* [WORK REQUEST]:
Please copy the data below exactly, from its first line through the line holding "You are a computer-use", and skip the pictures.
^^^^^^^^
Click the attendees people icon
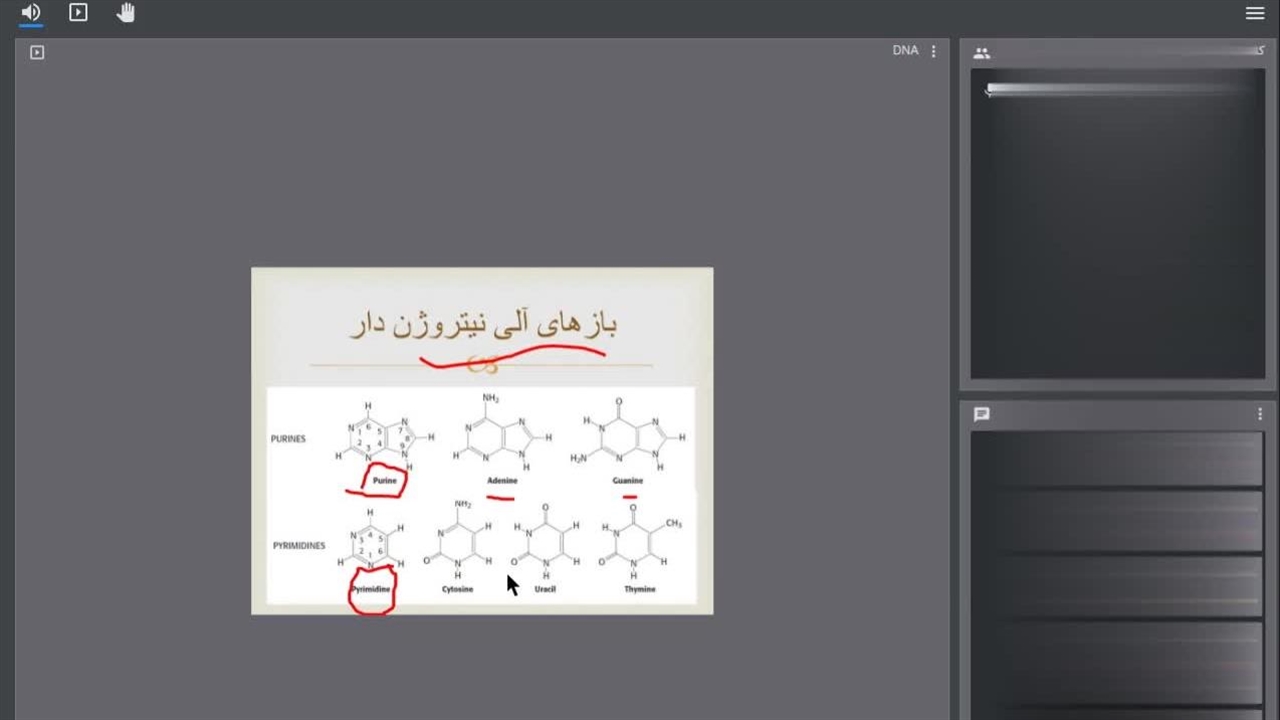This screenshot has width=1280, height=720. (982, 53)
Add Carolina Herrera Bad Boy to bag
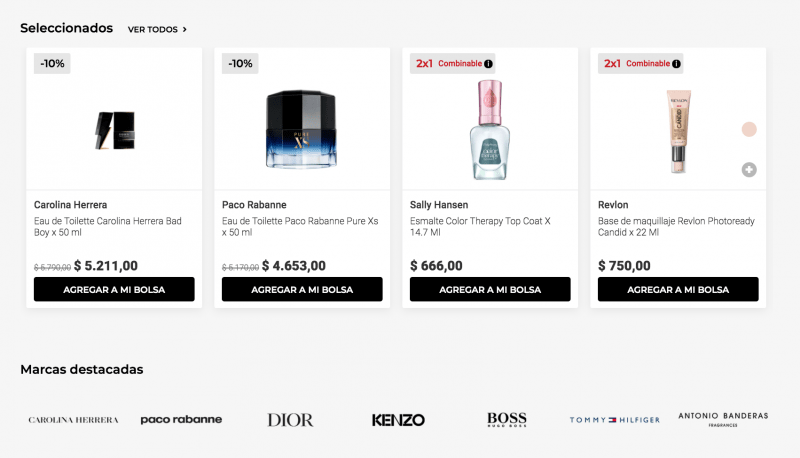The image size is (800, 458). (x=114, y=290)
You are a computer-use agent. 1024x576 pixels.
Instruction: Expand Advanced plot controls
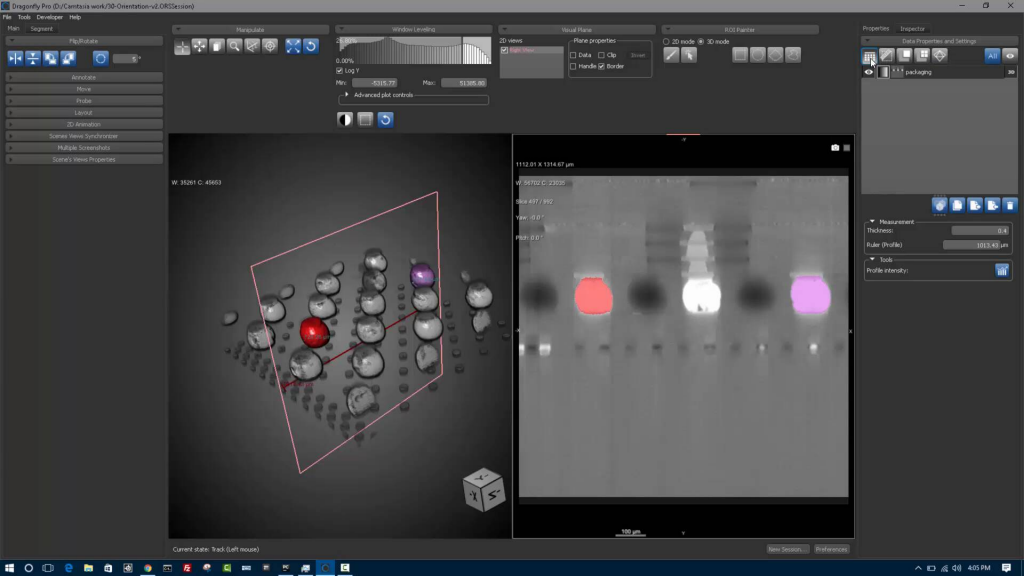pos(346,95)
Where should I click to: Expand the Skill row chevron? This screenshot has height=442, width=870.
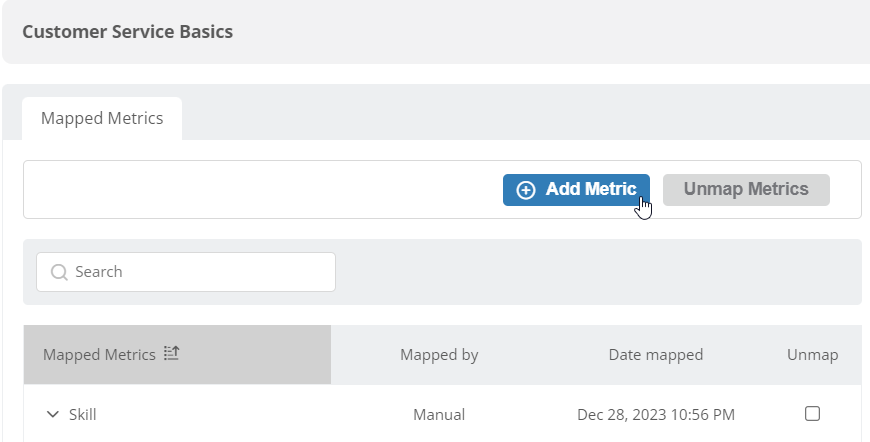pos(53,414)
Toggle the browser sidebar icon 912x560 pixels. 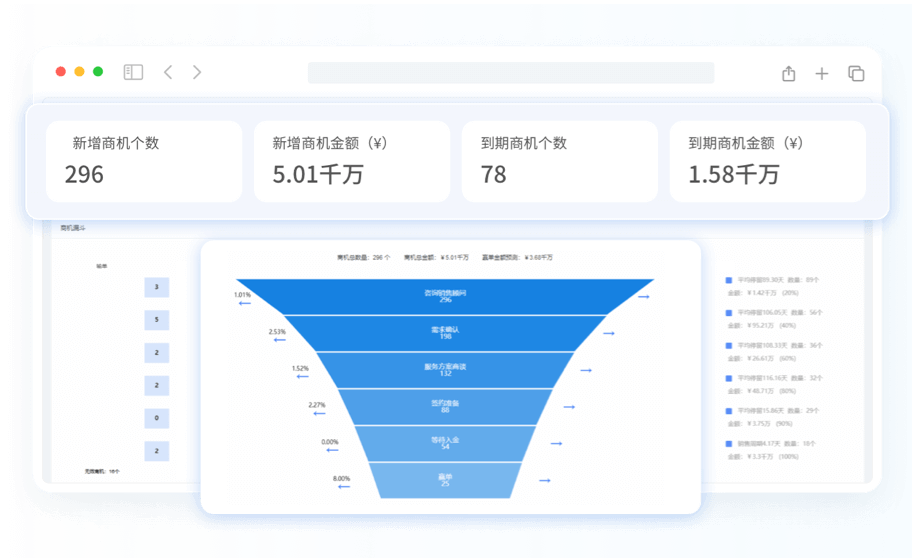[133, 72]
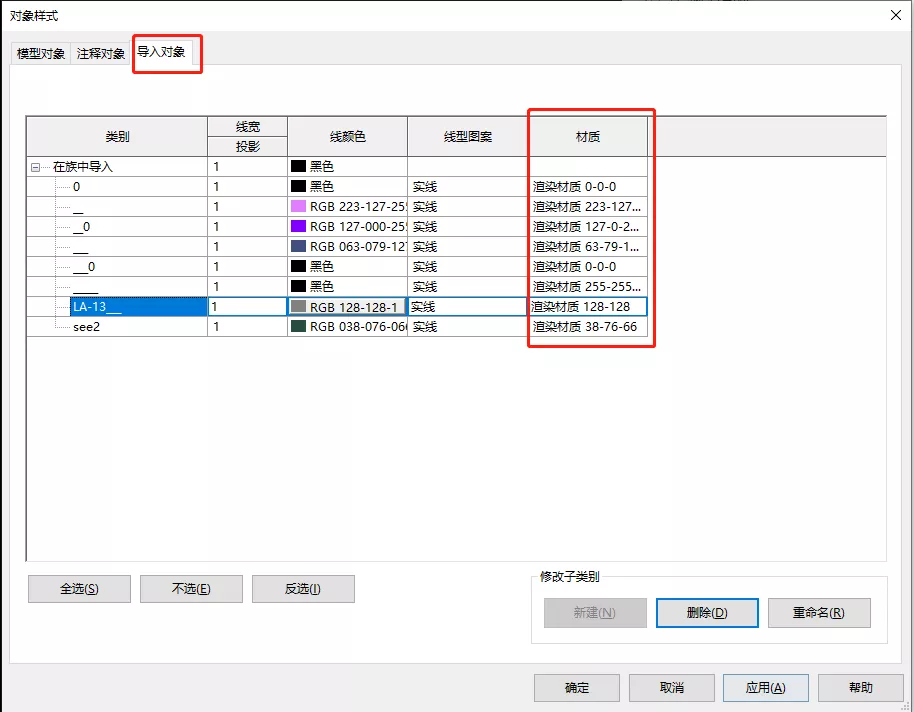Screen dimensions: 914x712
Task: Select the dark green see2 line color
Action: point(298,327)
^^^^^^^^
* [SOLUTION TO THIS EXERCISE]:
Click the attendees people icon
This screenshot has width=1280, height=720. (982, 53)
Add Carolina Herrera Bad Boy to bag
The image size is (800, 458). (x=114, y=290)
You are a computer-use agent. 1024x576 pixels.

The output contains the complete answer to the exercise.